Pour le président du CSM, les critères de productivité sont complexes selon les types de tribunaux en cause, le nombre de magistrats qui y sont affectés et la nature des dossiers en examen. Le juge Fahd affirme à ce propos qu'un bureau ad hoc sera bientôt mis en fonction pour effectuer des statistiques sur le taux de productivité en moyenne de chaque juge, et ce sur l'ensemble du territoire libanais.

Autre décision objectée par les juges et dénoncée avec virulence par l'Agenda légal, celle de la fusion des deux corps de métiers, celui des magistrats et des fonctionnaires qui font l'objet d'un seul et même texte de loi en matière de grille de salaire, une pratique qui bafoue le principe constitutionnel de la séparation des pouvoirs, et place les juges en position inférieure par rapport aux fonctionnaires.
« Non seulement il est prévu que les fonctionnaires de la première catégorie touchent un salaire supérieur à celui d'un juge de première catégorie (5 220 000 LL pour l'administratif contre 4 100 000 LL), mais ces ajustements vont figurer dans un même texte de loi, ce qui va à l'encontre de la loi en vigueur, note un communiqué publié par l'Agenda légal.

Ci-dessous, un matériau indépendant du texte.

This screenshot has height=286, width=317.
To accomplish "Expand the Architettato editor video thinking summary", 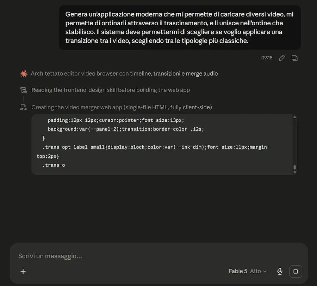I will pyautogui.click(x=124, y=74).
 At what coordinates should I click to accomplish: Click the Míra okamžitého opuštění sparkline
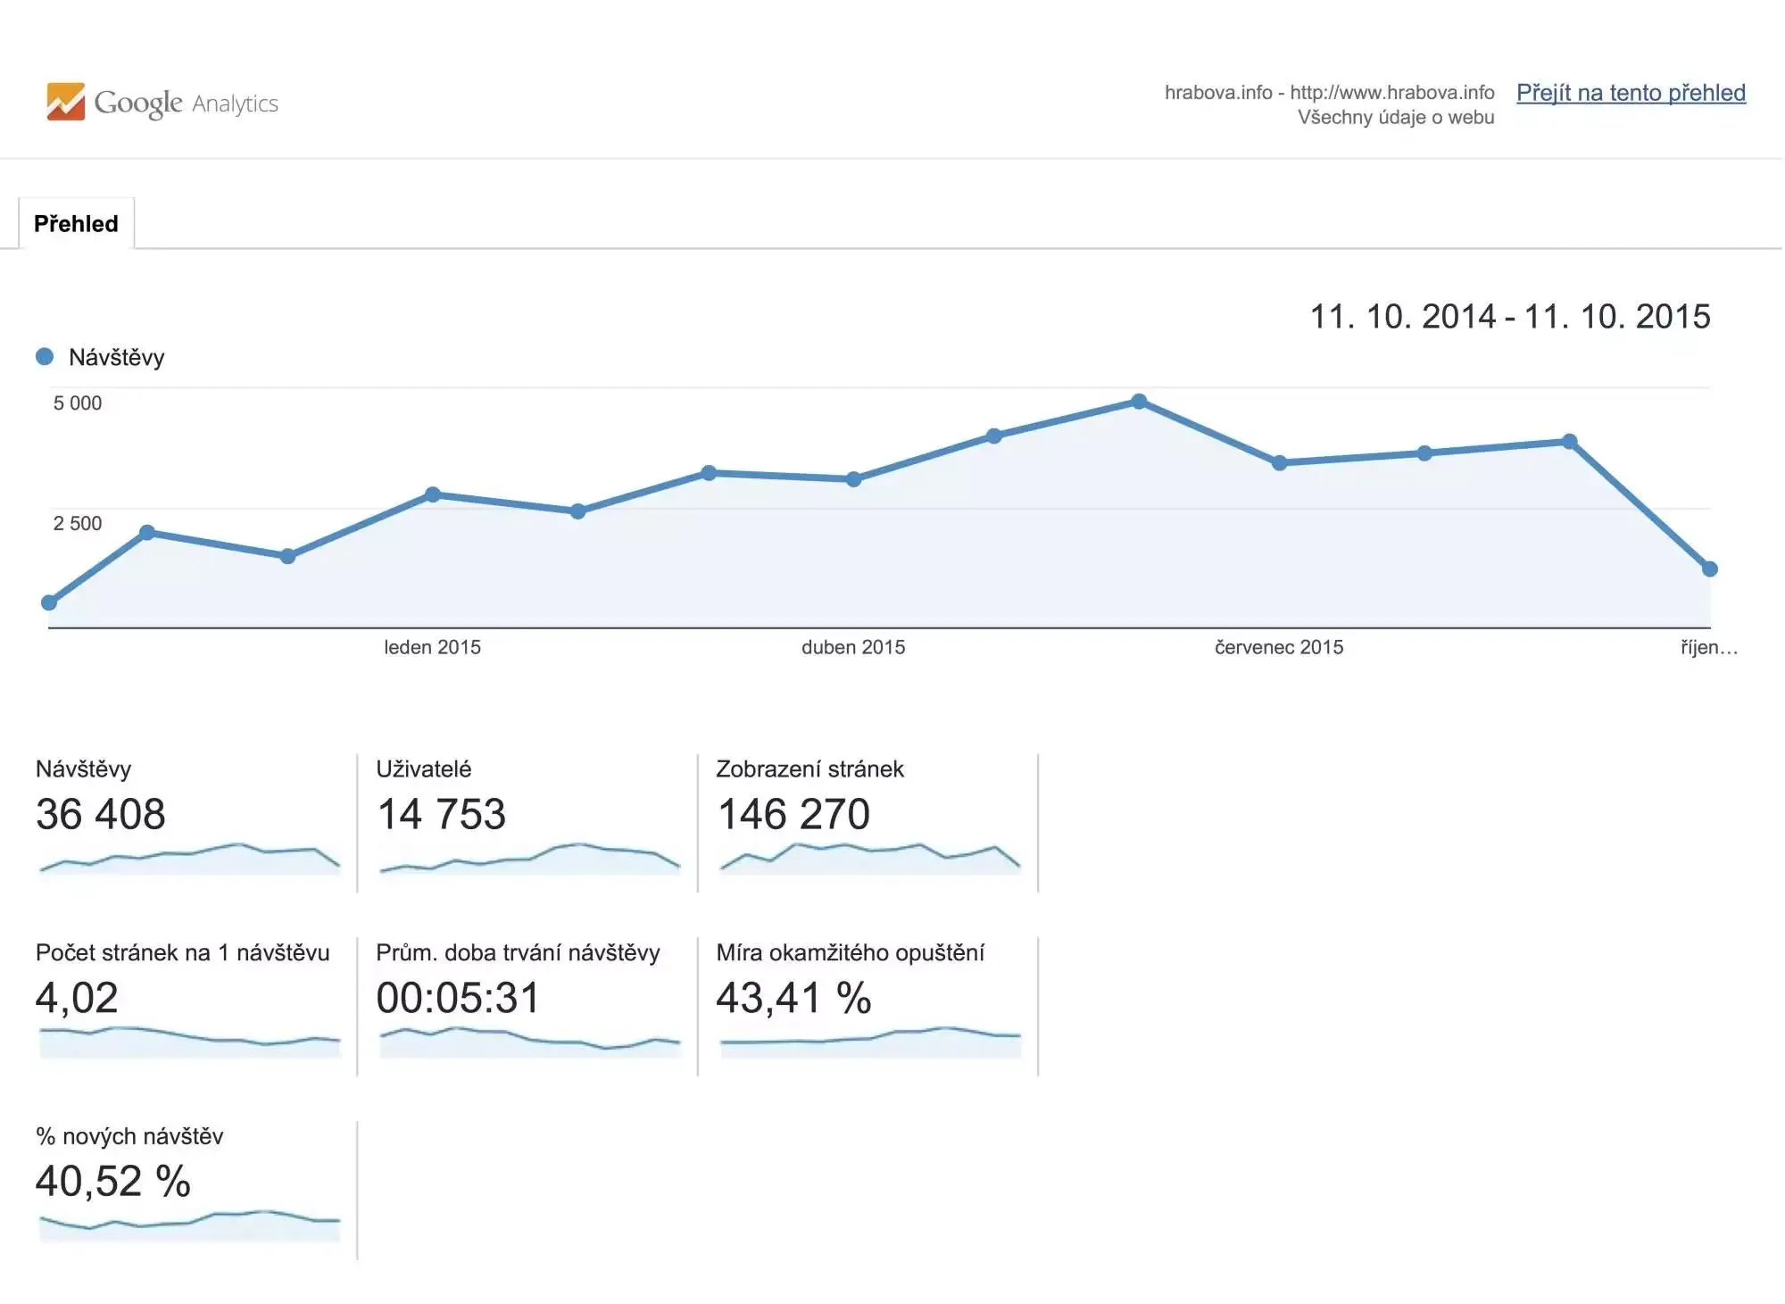869,1042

L'association rappelle qu'aucune mesure parallèle prévoyant le réajustement des salaires des juges n'a été prise pour compenser ce fossé. C'est donc le principe sacro-saint de l'indépendance financière des juges qui a été bafoué. »

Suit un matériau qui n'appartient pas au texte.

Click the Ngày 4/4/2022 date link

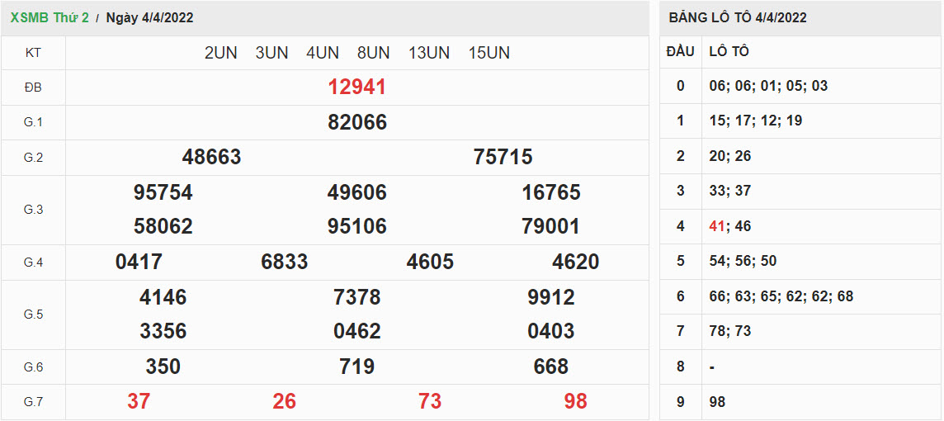[x=150, y=17]
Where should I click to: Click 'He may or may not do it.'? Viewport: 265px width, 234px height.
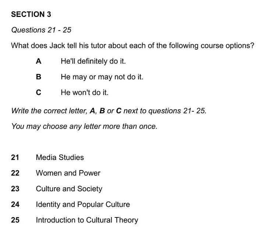[x=102, y=77]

« S'il est avalisé par le Parlement, ce projet de loi constitue un tournant dangereux dans notre système constitutionnel et légal », commente le fondateur de l'association, Nizar Saghiyé. « Il est interdit de toucher à l'indépendance financière des juges qui reste un critère-clé de l'assainissement du travail judiciaire et la sauvegarde de la justice », commente à son tour Myriam Mehanna, avocate et membre du conseil d'administration. « Il faut que les juges puissent obtenir suffisamment de ressources pour les soustraire à la tentation d'aller s'enrichir auprès des politiques ou auprès d'autres sources », conclut Mme Mehanna.